Sample size affects the degree to which different lines of evidence can be drawn on in examining validity for the intended inference to be drawn from the test. For example, relying on the local setting for empirical linkages between test and criterion scores is not technically feasible with small sample sizes. (p. 153)

Local validation studies have other problems in addition to sampling error due to small sample sizes: error of measurement, range restriction, dichotomization of continuous variables, etc. Most of these problems can be corrected at the level of the local validation study, but while these corrections eliminate bias in estimates, they also increase sampling error, and hence, make the problem of sampling error even more severe (i.e., confidence intervals become even wider). So even a correctly conducted local validation study usually provides only a very imprecise estimate of predictive validity.

4. Validity generalization and meta-analysis

The solution to the problems with local validation studies is meta-analysis of multiple studies as initially described by Schmidt and Hunter (1977). That article noted that if many local validation studies are considered together, it is possible to solve the problem of sampling error. For example, if 30 local validation studies are considered together, the total number of workers may be about 30 × (68) = 2,040. That is, cumulating the results of many local validation studies can provide the statistically accurate estimates needed for precise inference as to predictive validity.
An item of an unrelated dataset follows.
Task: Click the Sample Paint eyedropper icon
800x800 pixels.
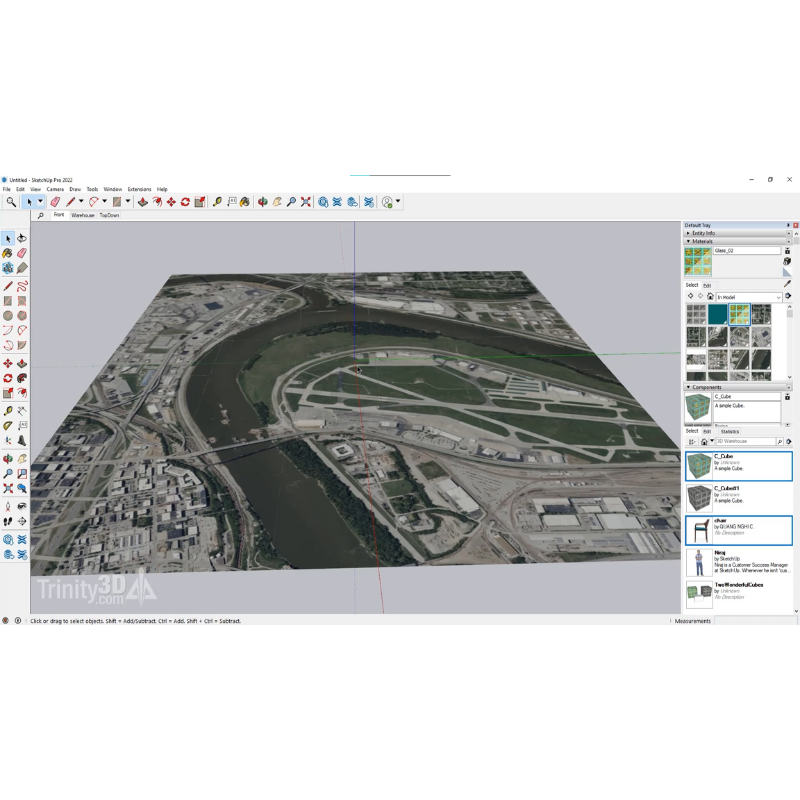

Schmidt and Hunter (1977) proposed a statistical method of meta-analysis for cumulating the results of local validation studies that they called validity generalization.

There is now a consensus among personnel psychology researchers and practitioners that validity generalization provides more accurate estimates of predictive validity than does a typical local validation study (Sackett, 2003). The need for correction for the problems of local validation studies has been noted in the 2003 Principles for the Validation and Use of Personnel Selection Procedures (Society for Industrial and Organizational Psychology [SIOP], 2003; henceforth Principles or SIOP Principles). Both the problems of the local validation study and the potential solution using validity generalization have been noted in commissions set up by the federal government. For example, in 1985, the Department of Labor commissioned the National Academy of Sciences to appoint an expert committee (National Research Council committee) to examine the General Aptitude Test Battery, a battery of cognitive skills tests developed by the US Employment Service. In its report (Hartigan & Wigdor, 1989), the committee recognized the consensus on validity generalization. The APA (1999) Standards also recognize and accept the use of meta-analysis in validity calibration and generalization as do the SIOP Principles (the APA Standards are issued jointly by the APA, the National Committee on Measurement in Education, and the American Educational Research Association). In summary, the best data on criterion validity come from the cumulative results (i.e., the cumulative knowledge) from the thousands of local validation studies that have been conducted. In personnel selection research, this cumulative knowledge based on the accumulation of results across studies is called validity generalization; in other scientific areas, it is called meta-analysis (Hunter, Schmidt, & Jackson, 1992; Hunter & Schmidt, 1990; Hunter & Schmidt, 2004).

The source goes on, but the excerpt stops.